3. Era el típico payaso de la clase
Lejos de ser un niño callado, Mitchell admitió que era problemático “al cien por cien”. Dijo que no podía estarse quieto, que siempre quería ser el centro de atención y que en clase intentaba hacer tonterías o contar chistes.
4. Sus primeros ídolos fueron leyendas del MMA
Cuando era pequeño, sus héroes eran peleadores como Chuck Liddell, Matt Hughes y Nick Diaz. Aunque explicó que ahora sus referentes son Jesús y figuras bíblicas como Pablo y Pedro, reconoció que de niño soñaba con parecerse a esas estrellas de las MMA.
5. Su primer gimnasio fue una experiencia caótica
Mitchell contó que empezó a entrenar de verdad a los 16 años, pero su primera experiencia en un gimnasio fue de todo menos normal. Según explicó, el lugar estaba dirigido por gente metida en drogas y uno de los entrenadores, que luego supo que usaba esteroides, noqueó a su amigo el primer día antes de hacer sparring con él.
6. Ganó su primera pelea amateur con el hombro dislocado
Una de las historias más llamativas de la entrevista fue la de su debut amateur. Bryce recordó que se dislocó el hombro derecho durante la pelea, pero aun así siguió compitiendo y terminó ganando por ground and pound después de romperle la nariz a su rival con una derecha.
7. Antes de ir a The Ultimate Fighter condujo con el radiador lleno de orina
Probablemente la anécdota más surrealista de la entrevista. Mitchell explicó que el día antes de viajar a The Ultimate Fighter se fue de caza, su coche se averió en mitad de la nada y, como no tenía refrigerante, llenó el depósito del radiador con su propia orina para poder volver a casa y no perder el vuelo.
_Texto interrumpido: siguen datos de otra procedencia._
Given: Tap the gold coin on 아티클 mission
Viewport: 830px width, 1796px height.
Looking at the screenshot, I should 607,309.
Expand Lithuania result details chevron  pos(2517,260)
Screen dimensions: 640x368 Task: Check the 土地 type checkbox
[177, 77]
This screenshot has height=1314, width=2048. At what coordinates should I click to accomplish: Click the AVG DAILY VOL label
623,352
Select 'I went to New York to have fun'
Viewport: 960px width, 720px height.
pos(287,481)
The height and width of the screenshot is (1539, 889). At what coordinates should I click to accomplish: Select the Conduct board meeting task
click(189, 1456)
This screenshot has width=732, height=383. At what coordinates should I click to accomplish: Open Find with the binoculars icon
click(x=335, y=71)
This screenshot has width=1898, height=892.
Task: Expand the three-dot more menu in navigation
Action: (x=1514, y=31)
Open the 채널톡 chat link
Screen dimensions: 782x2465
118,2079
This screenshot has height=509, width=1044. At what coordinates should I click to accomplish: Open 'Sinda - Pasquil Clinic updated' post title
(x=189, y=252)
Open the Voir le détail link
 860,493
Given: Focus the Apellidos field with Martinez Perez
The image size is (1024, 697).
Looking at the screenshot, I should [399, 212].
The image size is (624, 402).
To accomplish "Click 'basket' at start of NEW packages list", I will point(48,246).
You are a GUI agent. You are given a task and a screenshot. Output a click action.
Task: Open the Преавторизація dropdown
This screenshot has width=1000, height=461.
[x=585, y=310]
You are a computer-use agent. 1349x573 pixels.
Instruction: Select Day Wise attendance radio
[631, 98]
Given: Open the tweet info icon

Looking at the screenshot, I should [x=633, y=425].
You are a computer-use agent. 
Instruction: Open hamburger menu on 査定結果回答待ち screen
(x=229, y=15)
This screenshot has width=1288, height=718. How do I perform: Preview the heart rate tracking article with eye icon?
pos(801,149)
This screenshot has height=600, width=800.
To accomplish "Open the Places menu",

8. El twister ante Matt Sayles fue una técnica entrenada
Su sumisión más famosa no salió de la nada. Bryce aseguró que sí entrenaba el twister de forma específica, aunque no pensando únicamente en ese rival. También explicó que la fatiga de su oponente y el hecho de tomarle la espalda facilitaron mucho la finalización.
9. Tiene una fijación especial con los Gracie y los Nurmagomedov
Mitchell se mostró especialmente orgulloso de haber derrotado tanto a Kron Gracie como a Said Nurmagomedov. Explicó que siente una gran admiración por ambas familias y que precisamente por eso le da aún más valor haber querido pelear con ellos en el terreno del grappling.
10. Su vida fuera del deporte gira en torno a la granja
Además de la fe, la familia y la pelea, Mitchell dejó claro que la cuarta gran prioridad en su vida es la agricultura. Contó que actualmente tiene 19 vacas, con posibilidad de llegar a 21 pronto, y que su objetivo es seguir haciendo crecer la granja hasta donde pueda manejarla.
Más allá de sus peleas en UFC, Bryce Mitchell sigue construyendo una imagen muy distinta a la de la mayoría en la empresa. Entre su vida en Arkansas, su granja, sus creencias y sus historias improbables, el estadounidense se ha convertido en uno de los personajes más singulares del deporte.